If these warnings are interfering with your workflow, or simply
annoying you, you can filter all of them by filtering
UnusualUsageWarning, without worrying about losing the warnings
Beautiful Soup issues when there *definitely* is a problem you
need to correct.
* It's now possible to modify the behavior of the list used to store the
values of multi-valued attributes such as HTML 'class', by passing in
whatever class you want instantiated (instead of a normal Python list)
to the TreeBuilder constructor as attribute_value_list_class.
[bug=2052943]
Improvements
* decompose() was moved from Tag to its superclass PageElement, since
there's no reason it won't also work on NavigableString objects.
* Emit an UnusualUsageWarning if the user tries to search for an attribute
called _class; they probably mean "class_". [bug=2025089]
* The MarkupResemblesLocatorWarning issued when the markup resembles a
filename is now issued less often, due to improvements in detecting
markup that's unlikely to be a filename. [bug=2052988]
* Emit a warning if a document is parsed using a SoupStrainer that's
set up to filter everything. In these cases, filtering everything is
the most consistent thing to do, but there was no indication that
this was happening, so the behavior may have seemed mysterious.
* When using one of the find() methods or creating a SoupStrainer, you can
pass a list of any accepted object (strings, regular expressions, etc.) for
any of the objects. Previously you could only pass in a list of strings.
* A SoupStrainer can now filter tag creation based on a tag's
namespaced name. Previously only the unqualified name could be used.
* Added the correct stacklevel to another instance of the
XMLParsedAsHTMLWarning. [bug=2034451]
* Improved the wording of the TypeError raised when you pass something
other than markup into the BeautifulSoup constructor. [bug=2071530]
* Optimized the case where you use Tag.insert() to "insert" a PageElement
into its current location. [bug=2077020]
* Changes to make tests work whether tests are run under soupsieve 2.6
or an earlier version. Based on a patch by Stefano Rivera.
* Removed the strip_cdata argument to lxml's HTMLParser
constructor, which never did anything and is deprecated as of lxml
5.3.0. Patch by Stefano Rivera. [bug=2076897]
Bug fixes
* Copying a tag with a multi-valued attribute now makes a copy of the
list of values, eliminating a bug where both the old and new copy
shared the same list. [bug=2067412]
* The lxml TreeBuilder, like the other TreeBuilders, now filters a
document's initial DOCTYPE if you've set up a SoupStrainer that
eliminates it. [bug=2062000]
* A lot of things can go wrong if you modify the parse tree while
iterating over it, especially if you are removing or replacing
elements. Most of those things fall under the category of unexpected
behavior (which is why I don't recommend doing this), but there
are a few ways that caused unhandled exceptions. The list
comprehensions used by Beautiful Soup (e.g. .descendants, which
powers the find* methods) should now work correctly in those cases,
or at least not raise exceptions.
As part of this work, I changed when the list comprehension
determines the next element. Previously it was done after the yield
statement; now it's done before the yield statement. This lets you
remove the yielded element in calling code, or modify it in a way that
would break this calculation, without causing an exception.

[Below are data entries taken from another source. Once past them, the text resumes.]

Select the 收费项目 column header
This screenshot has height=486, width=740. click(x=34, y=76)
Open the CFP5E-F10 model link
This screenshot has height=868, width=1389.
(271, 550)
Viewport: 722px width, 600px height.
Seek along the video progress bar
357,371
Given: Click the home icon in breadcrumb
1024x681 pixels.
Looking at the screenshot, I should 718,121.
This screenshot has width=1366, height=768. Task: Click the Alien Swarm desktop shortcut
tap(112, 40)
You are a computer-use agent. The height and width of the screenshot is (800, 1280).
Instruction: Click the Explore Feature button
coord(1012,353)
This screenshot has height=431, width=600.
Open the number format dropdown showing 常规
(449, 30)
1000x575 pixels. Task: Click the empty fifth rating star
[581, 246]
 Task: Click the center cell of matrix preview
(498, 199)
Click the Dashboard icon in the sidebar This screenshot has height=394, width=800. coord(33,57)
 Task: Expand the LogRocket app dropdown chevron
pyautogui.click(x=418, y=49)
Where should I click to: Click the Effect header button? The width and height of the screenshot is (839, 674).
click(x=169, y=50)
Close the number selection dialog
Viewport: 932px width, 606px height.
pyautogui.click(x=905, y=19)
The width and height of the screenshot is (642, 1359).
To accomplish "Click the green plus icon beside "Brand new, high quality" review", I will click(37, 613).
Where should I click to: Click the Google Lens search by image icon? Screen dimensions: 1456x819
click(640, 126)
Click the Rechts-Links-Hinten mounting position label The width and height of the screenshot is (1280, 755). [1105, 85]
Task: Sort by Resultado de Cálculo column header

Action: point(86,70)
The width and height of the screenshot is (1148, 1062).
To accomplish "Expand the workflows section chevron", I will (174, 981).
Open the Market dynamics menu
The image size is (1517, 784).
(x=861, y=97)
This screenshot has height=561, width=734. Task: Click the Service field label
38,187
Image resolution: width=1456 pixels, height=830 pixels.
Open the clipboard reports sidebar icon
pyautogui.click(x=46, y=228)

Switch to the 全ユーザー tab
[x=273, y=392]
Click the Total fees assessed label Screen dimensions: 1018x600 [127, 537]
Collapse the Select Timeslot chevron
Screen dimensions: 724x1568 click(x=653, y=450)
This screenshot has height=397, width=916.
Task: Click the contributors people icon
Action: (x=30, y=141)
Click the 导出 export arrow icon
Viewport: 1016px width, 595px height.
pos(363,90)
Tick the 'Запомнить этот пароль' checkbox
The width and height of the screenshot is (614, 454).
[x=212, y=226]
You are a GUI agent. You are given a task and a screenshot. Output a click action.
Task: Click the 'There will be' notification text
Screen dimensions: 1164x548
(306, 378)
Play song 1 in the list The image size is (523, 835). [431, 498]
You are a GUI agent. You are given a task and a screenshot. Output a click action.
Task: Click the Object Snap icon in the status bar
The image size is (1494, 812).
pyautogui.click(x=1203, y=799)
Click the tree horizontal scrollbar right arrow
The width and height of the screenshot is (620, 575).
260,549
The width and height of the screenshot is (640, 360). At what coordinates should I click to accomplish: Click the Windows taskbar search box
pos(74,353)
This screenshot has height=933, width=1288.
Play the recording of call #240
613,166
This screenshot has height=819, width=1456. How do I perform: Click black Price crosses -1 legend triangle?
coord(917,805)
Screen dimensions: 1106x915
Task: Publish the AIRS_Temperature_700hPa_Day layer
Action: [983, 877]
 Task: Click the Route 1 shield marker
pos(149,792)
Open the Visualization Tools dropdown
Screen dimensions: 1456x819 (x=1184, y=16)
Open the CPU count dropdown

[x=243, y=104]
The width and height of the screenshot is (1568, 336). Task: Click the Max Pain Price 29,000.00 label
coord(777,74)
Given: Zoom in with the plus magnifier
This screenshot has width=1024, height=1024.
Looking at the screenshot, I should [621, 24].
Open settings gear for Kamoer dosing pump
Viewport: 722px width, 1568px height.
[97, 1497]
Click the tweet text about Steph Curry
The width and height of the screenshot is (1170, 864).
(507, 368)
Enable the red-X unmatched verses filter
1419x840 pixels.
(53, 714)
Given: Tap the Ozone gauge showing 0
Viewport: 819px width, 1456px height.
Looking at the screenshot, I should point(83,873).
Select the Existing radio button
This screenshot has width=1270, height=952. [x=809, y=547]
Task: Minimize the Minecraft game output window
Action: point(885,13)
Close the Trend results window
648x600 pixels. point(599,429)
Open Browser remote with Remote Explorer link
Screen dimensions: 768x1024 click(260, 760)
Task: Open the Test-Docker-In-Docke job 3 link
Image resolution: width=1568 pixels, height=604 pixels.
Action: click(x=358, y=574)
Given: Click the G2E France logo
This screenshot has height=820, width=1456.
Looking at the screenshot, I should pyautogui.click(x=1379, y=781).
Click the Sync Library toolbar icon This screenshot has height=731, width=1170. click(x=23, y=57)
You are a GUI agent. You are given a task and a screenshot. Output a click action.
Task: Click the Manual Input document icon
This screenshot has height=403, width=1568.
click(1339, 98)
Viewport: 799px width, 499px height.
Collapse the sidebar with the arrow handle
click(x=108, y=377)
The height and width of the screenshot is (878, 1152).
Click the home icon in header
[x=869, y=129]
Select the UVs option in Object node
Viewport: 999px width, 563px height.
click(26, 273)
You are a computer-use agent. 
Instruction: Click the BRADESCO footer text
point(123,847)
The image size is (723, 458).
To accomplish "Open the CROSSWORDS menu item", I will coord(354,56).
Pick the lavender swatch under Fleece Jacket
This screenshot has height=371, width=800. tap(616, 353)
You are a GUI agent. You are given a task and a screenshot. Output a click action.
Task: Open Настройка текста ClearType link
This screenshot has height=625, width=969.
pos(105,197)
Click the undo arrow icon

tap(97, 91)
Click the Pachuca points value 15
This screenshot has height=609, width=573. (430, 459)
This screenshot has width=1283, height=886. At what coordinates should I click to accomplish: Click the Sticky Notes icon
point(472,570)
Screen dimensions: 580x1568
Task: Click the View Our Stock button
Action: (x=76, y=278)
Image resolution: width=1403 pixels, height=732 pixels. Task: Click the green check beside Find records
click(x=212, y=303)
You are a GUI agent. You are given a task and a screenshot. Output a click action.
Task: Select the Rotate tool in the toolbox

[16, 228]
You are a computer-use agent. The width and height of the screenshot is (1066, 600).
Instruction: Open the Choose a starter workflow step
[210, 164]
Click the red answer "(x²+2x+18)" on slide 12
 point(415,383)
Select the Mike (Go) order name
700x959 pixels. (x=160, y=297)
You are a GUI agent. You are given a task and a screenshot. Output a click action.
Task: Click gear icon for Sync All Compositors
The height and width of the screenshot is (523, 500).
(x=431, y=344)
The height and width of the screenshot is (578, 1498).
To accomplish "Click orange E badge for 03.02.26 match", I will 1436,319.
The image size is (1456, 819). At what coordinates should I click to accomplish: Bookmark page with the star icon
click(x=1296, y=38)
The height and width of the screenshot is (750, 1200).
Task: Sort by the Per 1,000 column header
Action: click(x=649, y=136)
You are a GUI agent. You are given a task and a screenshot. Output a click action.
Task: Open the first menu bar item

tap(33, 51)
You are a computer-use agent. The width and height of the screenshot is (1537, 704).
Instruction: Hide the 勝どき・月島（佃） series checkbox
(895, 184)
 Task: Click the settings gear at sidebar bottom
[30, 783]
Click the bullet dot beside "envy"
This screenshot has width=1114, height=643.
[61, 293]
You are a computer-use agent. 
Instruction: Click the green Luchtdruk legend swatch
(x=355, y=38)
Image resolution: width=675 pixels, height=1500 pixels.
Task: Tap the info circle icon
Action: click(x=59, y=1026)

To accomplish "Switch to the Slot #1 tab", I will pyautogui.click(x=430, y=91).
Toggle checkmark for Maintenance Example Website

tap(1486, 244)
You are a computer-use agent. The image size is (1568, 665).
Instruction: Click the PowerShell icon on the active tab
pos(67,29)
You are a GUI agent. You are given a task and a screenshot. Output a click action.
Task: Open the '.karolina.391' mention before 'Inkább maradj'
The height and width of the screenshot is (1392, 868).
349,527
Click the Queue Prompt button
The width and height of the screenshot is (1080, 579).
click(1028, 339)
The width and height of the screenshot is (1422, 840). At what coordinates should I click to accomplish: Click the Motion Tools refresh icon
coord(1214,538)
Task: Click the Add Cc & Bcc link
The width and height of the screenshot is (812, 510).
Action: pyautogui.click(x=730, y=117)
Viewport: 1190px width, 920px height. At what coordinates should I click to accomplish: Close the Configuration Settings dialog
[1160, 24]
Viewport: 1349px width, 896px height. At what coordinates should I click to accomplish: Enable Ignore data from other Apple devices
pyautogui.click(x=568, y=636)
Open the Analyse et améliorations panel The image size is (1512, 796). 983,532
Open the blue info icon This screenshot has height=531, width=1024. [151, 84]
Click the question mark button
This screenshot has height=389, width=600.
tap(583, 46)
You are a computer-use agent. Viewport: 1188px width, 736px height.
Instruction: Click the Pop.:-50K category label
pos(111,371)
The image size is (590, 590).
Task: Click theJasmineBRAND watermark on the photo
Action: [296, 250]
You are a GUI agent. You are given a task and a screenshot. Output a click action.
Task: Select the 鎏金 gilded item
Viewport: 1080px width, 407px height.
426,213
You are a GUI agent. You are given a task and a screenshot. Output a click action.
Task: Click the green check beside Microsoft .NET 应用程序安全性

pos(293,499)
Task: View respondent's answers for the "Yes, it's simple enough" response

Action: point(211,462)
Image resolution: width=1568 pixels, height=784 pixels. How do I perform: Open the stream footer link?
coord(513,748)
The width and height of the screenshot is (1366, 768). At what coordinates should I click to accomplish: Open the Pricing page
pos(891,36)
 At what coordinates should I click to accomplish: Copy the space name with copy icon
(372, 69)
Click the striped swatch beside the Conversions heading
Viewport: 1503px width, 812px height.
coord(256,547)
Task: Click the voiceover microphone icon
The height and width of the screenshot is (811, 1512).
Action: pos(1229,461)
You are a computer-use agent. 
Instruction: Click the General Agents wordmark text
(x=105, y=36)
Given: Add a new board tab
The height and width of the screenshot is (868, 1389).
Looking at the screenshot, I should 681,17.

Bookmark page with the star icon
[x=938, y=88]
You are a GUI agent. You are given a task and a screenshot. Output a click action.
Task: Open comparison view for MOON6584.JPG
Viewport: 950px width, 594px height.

So if your code relies on modifying the tree in a way that 'steers' a
list comprehension, rather than using the list comprension to decide
which bits of the tree to modify, it will probably stop working at
this point. [bug=2091118]
* Fixed an error in the lookup table used when converting
ISO-Latin-1 to ASCII, which no one should do anyway.
* Corrected the markup that's output in the unlikely event that you
encode a document to a Python internal encoding (like "palmos")
that's not recognized by the HTML or XML standard.
* UnicodeDammit.markup is now always a bytestring representing the
*original* markup (sans BOM), and UnicodeDammit.unicode_markup is
always the converted Unicode equivalent of the original
markup. Previously, UnicodeDammit.markup was treated inconsistently
and would often end up containing Unicode. UnicodeDammit.markup was
not a documented attribute, but if you were using it, you probably
want to switch to using .unicode_markup instead.